:: THE TASK ::
In the listing below, find the line containing "Given: Toggle the" and the line containing "The width and height of the screenshot is (839, 744).". Repeat exactly those two lines and every line between them, nothing more.
________
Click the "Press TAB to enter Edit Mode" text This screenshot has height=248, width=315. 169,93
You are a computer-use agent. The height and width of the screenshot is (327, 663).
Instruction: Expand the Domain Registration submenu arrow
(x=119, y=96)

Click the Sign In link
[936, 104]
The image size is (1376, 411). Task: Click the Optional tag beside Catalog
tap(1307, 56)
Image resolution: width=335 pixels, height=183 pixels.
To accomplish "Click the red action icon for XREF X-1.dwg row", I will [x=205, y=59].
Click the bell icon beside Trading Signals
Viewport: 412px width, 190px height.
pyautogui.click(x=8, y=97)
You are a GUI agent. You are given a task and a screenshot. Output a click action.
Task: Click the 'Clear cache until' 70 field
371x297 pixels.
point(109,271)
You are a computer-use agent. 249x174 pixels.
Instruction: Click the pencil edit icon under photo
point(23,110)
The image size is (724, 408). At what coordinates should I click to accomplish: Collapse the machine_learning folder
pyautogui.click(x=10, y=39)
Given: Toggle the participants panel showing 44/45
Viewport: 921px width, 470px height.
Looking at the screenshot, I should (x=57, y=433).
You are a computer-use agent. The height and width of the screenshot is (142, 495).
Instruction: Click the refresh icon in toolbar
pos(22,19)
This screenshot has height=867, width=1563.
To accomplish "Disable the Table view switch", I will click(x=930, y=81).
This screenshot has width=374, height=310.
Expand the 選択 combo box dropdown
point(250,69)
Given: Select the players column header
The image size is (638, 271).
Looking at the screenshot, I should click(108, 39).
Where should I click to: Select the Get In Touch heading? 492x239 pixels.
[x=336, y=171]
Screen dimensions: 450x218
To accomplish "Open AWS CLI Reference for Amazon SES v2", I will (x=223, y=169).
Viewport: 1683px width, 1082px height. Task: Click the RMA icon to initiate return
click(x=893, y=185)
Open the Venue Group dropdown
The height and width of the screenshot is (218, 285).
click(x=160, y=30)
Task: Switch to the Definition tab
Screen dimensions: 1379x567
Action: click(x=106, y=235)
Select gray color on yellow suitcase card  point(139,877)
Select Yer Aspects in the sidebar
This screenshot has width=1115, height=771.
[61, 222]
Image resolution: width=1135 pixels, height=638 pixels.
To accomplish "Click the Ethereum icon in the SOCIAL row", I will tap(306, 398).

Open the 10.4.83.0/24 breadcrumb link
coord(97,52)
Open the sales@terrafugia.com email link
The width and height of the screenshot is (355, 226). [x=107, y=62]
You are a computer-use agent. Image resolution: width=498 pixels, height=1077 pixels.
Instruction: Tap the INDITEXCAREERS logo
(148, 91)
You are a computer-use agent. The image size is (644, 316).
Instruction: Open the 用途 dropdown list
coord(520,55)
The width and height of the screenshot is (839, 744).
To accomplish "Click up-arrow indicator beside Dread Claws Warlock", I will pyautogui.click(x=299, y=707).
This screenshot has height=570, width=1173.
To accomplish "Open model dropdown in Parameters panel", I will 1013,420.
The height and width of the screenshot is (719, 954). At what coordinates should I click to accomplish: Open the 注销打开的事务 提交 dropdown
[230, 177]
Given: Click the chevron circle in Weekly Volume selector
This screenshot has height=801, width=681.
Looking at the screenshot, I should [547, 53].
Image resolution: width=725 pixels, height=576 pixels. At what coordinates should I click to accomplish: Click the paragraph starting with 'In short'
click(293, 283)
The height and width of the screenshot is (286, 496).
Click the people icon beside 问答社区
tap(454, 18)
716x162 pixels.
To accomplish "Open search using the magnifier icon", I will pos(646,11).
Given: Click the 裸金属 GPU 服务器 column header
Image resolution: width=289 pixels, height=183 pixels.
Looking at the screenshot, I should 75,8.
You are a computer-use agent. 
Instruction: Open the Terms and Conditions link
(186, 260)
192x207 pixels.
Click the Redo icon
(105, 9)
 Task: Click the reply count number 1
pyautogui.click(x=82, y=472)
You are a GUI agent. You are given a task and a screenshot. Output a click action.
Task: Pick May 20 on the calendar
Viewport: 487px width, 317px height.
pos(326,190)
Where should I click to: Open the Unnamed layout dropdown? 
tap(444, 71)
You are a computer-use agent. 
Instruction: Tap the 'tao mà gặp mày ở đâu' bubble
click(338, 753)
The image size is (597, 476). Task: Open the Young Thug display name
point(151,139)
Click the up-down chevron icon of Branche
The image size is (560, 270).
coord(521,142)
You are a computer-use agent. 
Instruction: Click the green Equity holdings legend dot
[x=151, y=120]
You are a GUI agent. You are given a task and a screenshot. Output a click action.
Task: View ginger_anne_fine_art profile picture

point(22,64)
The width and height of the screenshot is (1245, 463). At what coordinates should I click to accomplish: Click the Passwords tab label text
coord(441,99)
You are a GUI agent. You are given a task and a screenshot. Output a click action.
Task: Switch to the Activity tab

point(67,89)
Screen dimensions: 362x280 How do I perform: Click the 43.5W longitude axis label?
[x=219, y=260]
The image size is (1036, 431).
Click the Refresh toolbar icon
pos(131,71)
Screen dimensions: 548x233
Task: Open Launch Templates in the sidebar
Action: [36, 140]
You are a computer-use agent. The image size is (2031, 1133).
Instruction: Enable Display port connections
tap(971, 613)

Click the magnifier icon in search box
________
:: SOLVED PROBLEM ::
Given: Toggle the participants panel showing 44/45
Viewport: 921px width, 470px height.
Looking at the screenshot, I should (x=57, y=433).
You are a computer-use agent. The height and width of the screenshot is (142, 495).
Instruction: Click the refresh icon in toolbar
pos(22,19)
This screenshot has height=867, width=1563.
To accomplish "Disable the Table view switch", I will click(x=930, y=81).
This screenshot has width=374, height=310.
Expand the 選択 combo box dropdown
point(250,69)
Given: Select the players column header
The image size is (638, 271).
Looking at the screenshot, I should click(108, 39).
Where should I click to: Select the Get In Touch heading? 492x239 pixels.
[x=336, y=171]
Screen dimensions: 450x218
To accomplish "Open AWS CLI Reference for Amazon SES v2", I will (x=223, y=169).
Viewport: 1683px width, 1082px height. Task: Click the RMA icon to initiate return
click(x=893, y=185)
Open the Venue Group dropdown
The height and width of the screenshot is (218, 285).
click(x=160, y=30)
Task: Switch to the Definition tab
Screen dimensions: 1379x567
Action: click(x=106, y=235)
Select gray color on yellow suitcase card  point(139,877)
Select Yer Aspects in the sidebar
This screenshot has width=1115, height=771.
[61, 222]
Image resolution: width=1135 pixels, height=638 pixels.
To accomplish "Click the Ethereum icon in the SOCIAL row", I will tap(306, 398).

Open the 10.4.83.0/24 breadcrumb link
coord(97,52)
Open the sales@terrafugia.com email link
The width and height of the screenshot is (355, 226). [x=107, y=62]
You are a computer-use agent. Image resolution: width=498 pixels, height=1077 pixels.
Instruction: Tap the INDITEXCAREERS logo
(148, 91)
You are a computer-use agent. The image size is (644, 316).
Instruction: Open the 用途 dropdown list
coord(520,55)
The width and height of the screenshot is (839, 744).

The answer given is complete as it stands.